Thursday, August 25, 2005

[Bizarro World]

Pat's Blind Faith

It's not so much that Pat Robertson called for Hugo Chavez's assassination. It's not even so much that he called for it even while clinging to the tattered cloth he tries to wear. It's that, when confronted with his own comments, Robertson lied. (It actually ought to matter that a preacher man is calling for blood and lawbreaking, but I'm not naive enough to imagine it's so. The religious right's culture of life has always feasted on the blood of the sinner, be he political opponent or criminal. Only those capable of slightly subtle theology will see the contradiction, and they do not support Robertson's brand of Leviticus logic.)

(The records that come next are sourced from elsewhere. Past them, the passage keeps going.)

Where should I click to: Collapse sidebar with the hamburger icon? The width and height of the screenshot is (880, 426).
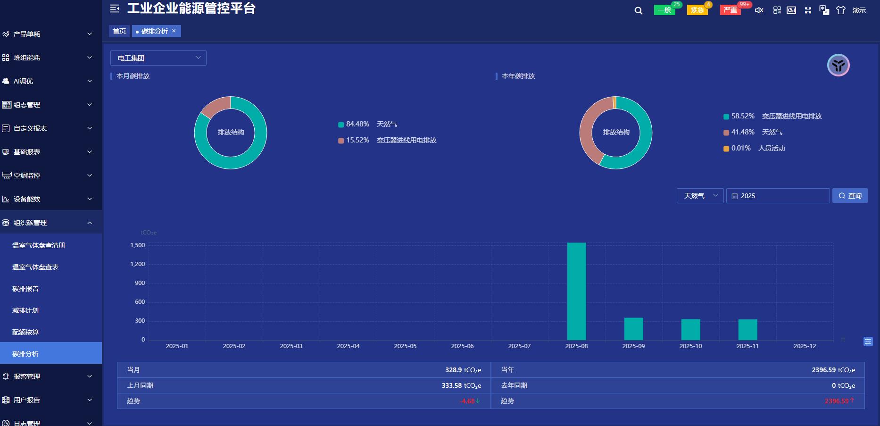(115, 8)
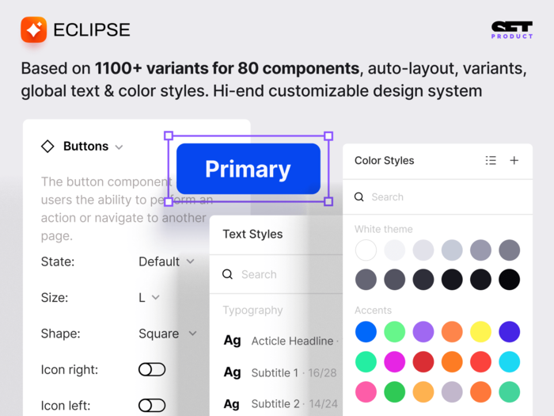Click the orange Eclipse app logo
The image size is (554, 416).
[33, 30]
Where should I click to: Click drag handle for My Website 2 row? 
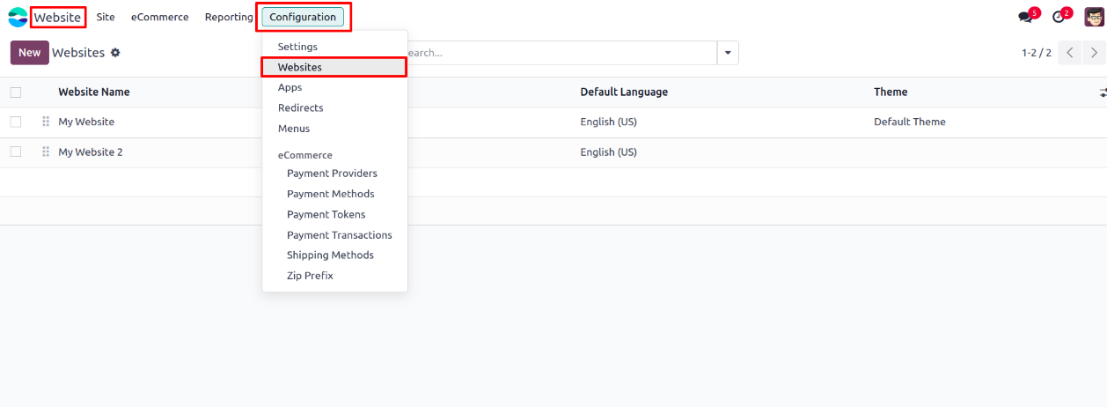point(46,152)
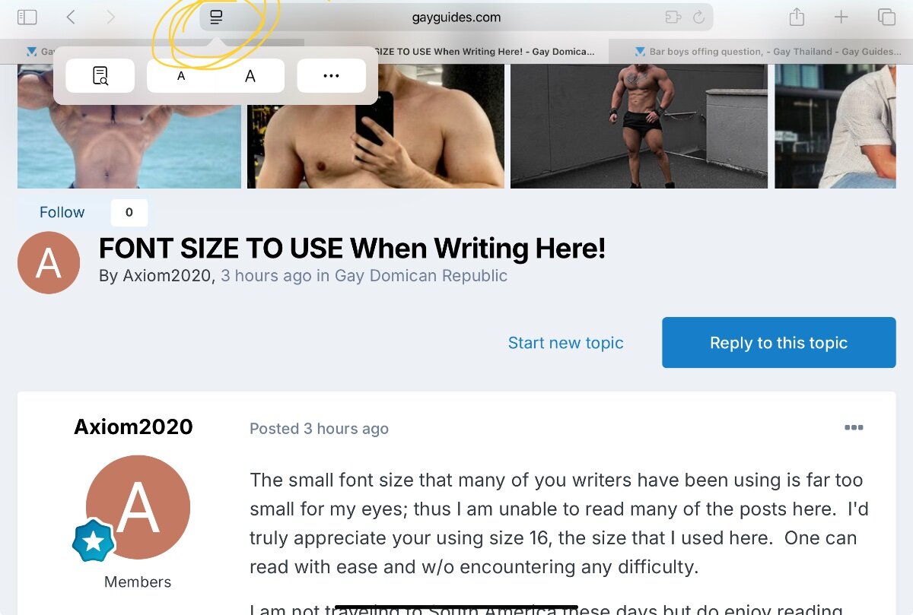The width and height of the screenshot is (913, 615).
Task: Open the Reader view button in popup
Action: pyautogui.click(x=100, y=76)
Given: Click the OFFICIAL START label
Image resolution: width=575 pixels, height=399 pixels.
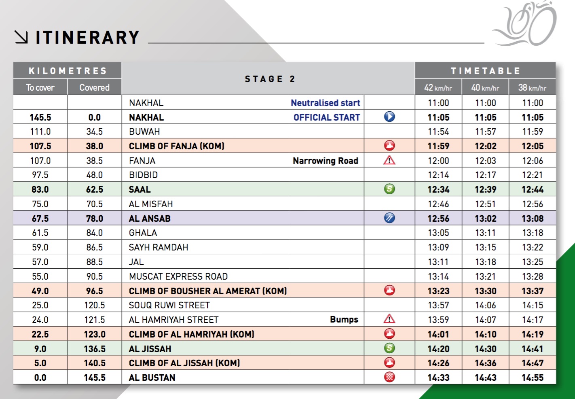Looking at the screenshot, I should (x=326, y=117).
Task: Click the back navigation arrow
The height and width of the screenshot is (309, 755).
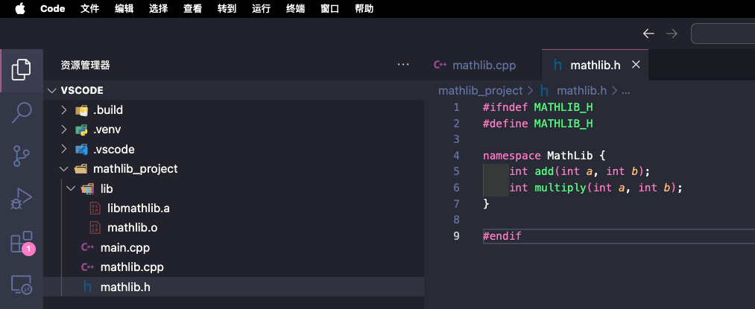Action: pyautogui.click(x=648, y=34)
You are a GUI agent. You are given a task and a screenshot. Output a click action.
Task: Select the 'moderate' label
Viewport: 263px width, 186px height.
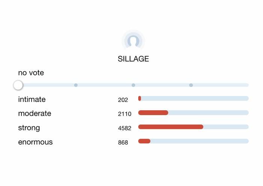point(35,114)
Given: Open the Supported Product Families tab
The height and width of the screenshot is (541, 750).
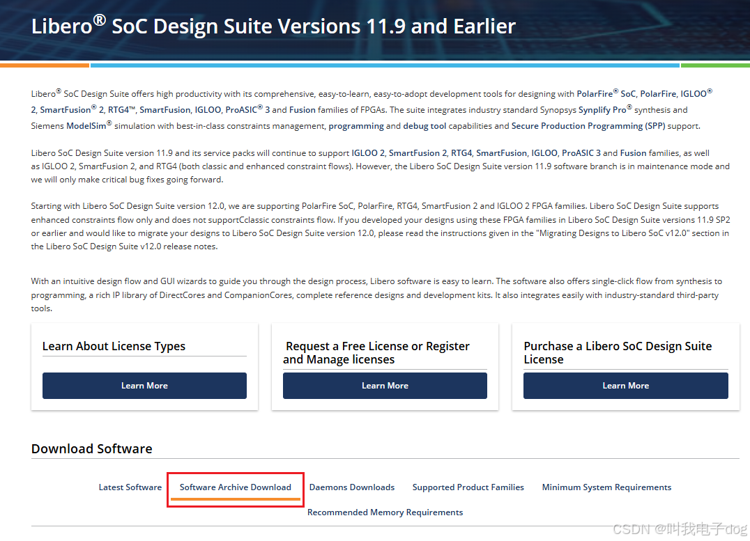Looking at the screenshot, I should pos(468,487).
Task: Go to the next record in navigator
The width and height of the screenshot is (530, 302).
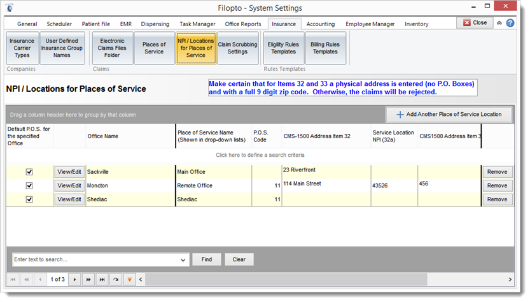Action: (x=74, y=280)
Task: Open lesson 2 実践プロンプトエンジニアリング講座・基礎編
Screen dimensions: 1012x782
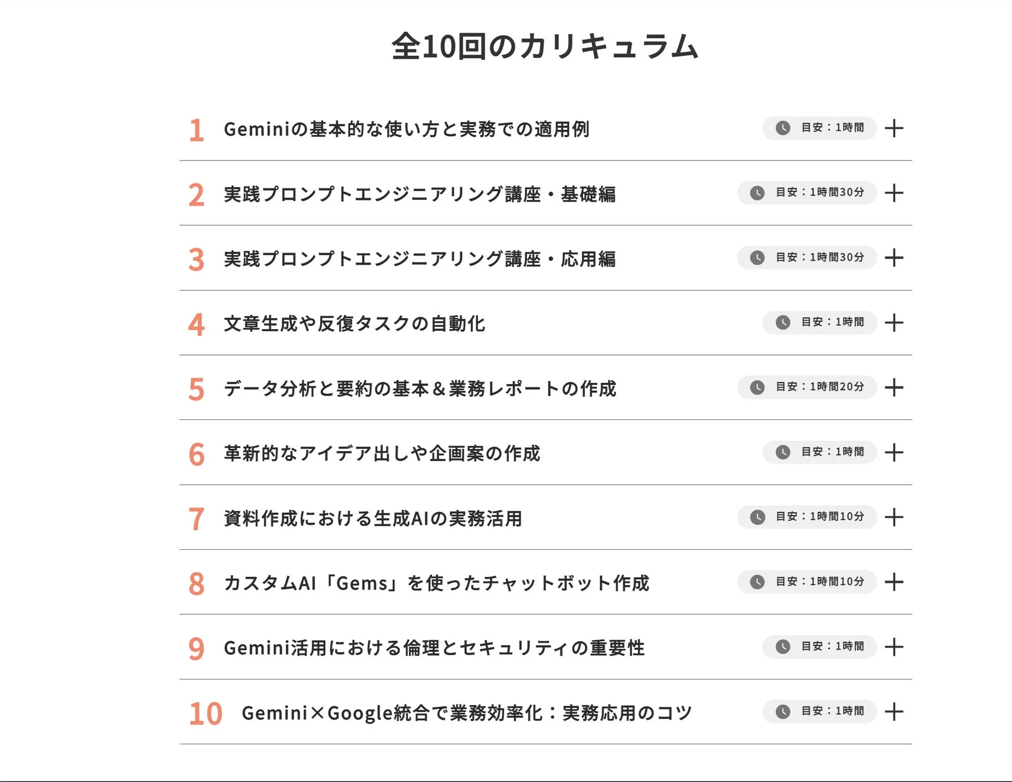Action: coord(421,194)
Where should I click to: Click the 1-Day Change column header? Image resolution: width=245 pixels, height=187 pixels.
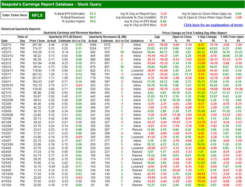pos(207,37)
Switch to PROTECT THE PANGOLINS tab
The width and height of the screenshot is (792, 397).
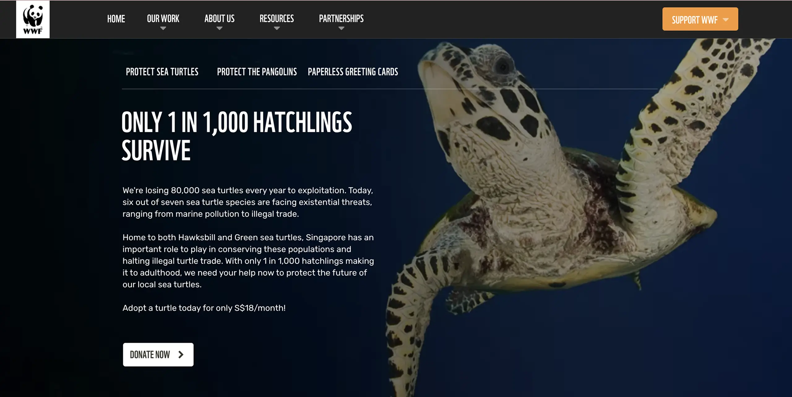(x=257, y=72)
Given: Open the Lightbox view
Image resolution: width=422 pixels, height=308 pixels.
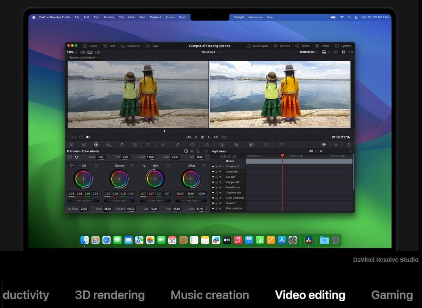Looking at the screenshot, I should (344, 46).
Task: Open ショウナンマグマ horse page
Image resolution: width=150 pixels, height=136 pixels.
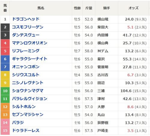Action: coord(28,91)
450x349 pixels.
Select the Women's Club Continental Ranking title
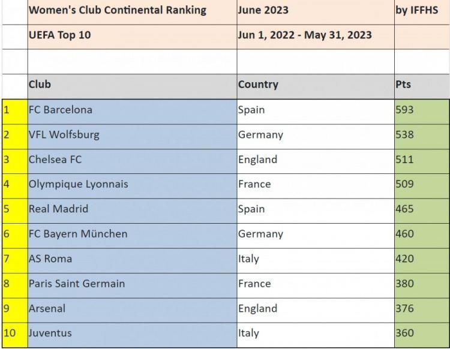point(118,10)
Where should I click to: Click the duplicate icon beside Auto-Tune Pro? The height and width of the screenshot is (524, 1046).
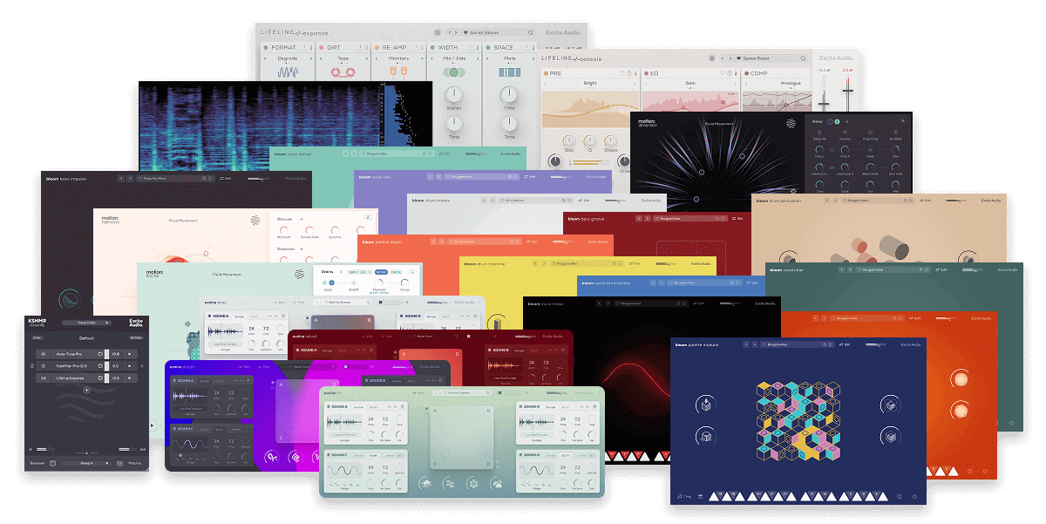coord(101,354)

This is the nature of fundamentalist faithful, and it's what makes them so dangerous. Having chosen blind faith--and chosen it as an act of moral superiority--no one in Robertson's flock (including Pat himself) can repudiate him. The nature of the faith is that it does not repudiate: it's sole raison d'etre is its own survival in the face of uncomfortable facts. This blindness is celebrated as a virtue and nurtured as the act of true divinity.

So then, despite a videotape record of his call for assassination, Robertson denied it:
"Wait a minute, I didn't say 'assassination.' I said our special forces should 'take him out,' and 'take him out' can be a number of things, including kidnapping."
At some point, liberals are going to have to find the courage to call this what it is and confront it. It's neither democracy nor religion, and it's a cancer on America. Maybe Robertson's flock won't hold him to a higher standard (or any), but liberals can.